Ginnastica Motto qualificata alle final six della serie A1

La società viareggina ha chiuso la prima fase del campionato al quarto posto con 69 punti

La Raffaello Motto si conferma ai vertici della ginnastica ritmica nazionale alla ripresa dell’attività agonistica dopo sette mesi a causa della pandemia. La società viareggina si è qualificata per la final six della serie A1 in programma sabato 24 ottobre al PalaRuffini di Torino (a porte chiuse, ma trasmessa in diretta da Nove, sul canale 9 del digitale terrestre).

Un risultato di rilievo, in linea con quelli di alto profilo degli ultimi anni, reso possibile dal quinto posto nella terza prova della regular season del campionato che si è disputata sabato a Desio, in Brianza. Le viareggine, pur prive di Sara Rocca (infortunata) e della bielorussa Katsiaryna Halkina, si sono ben disimpegnate, totalizzando 90,000 punti, così ripartiti: Chiara Vignolini 18,700 (palla) e 16,850 (nastro), Chiara Puosi 18,650 (fune), Sofia Sicignano 19,300 (cerchio) e Linda Viani 16,500 (clavette). La Raffaello Motto ha chiuso la prima fase del campionato al quarto posto con 69 punti, alle spalle di Fabriano (90), Udinese (79) e Armonia d’Abruzzo (73). Alessia Cuorvo, Arianna Musetti e Sofia Ponticelli hanno disputato la prova di Serie B, in prestito ad altre società.

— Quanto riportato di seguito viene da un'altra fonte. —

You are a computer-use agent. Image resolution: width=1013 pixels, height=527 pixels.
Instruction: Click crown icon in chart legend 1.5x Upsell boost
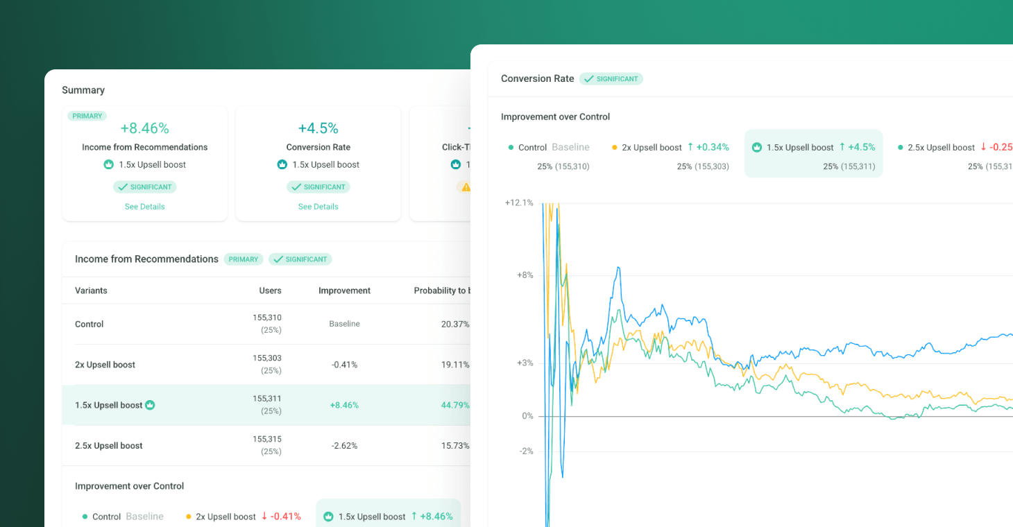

“E’ stata un’esperienza esaltante, come un battesimo dopo una sosta così lunga. Molto del merito per questo piazzamento va all’allenatrice Francesca Cupisti, che giorno dopo giorno guida le ragazze ad un evidente miglioramento con determinazione e competenza – commenta la direttrice tecnica della Motto Donatella Lazzeri che poi si sofferma sui singoli – Chiara Vignolini si è rimboccata le maniche, preparando la prova su due attrezzi, complice lo stop di Sara Rocca. Sofia Sicignano ha mostrato progressi enormi, Linda Viani ha lavorato senza mai mollare per recuperare da un infortunio da stress. Chiara Puosi ha un’energia non comune, va gestita bene. Le ragazze in prestito ad altre società meritano una citazione: pure loro sono parte integrante della nostra realtà. Per Sara Rocca il discorso è a parte: il suo apporto al nostro quarto posto è stato fondamentale”.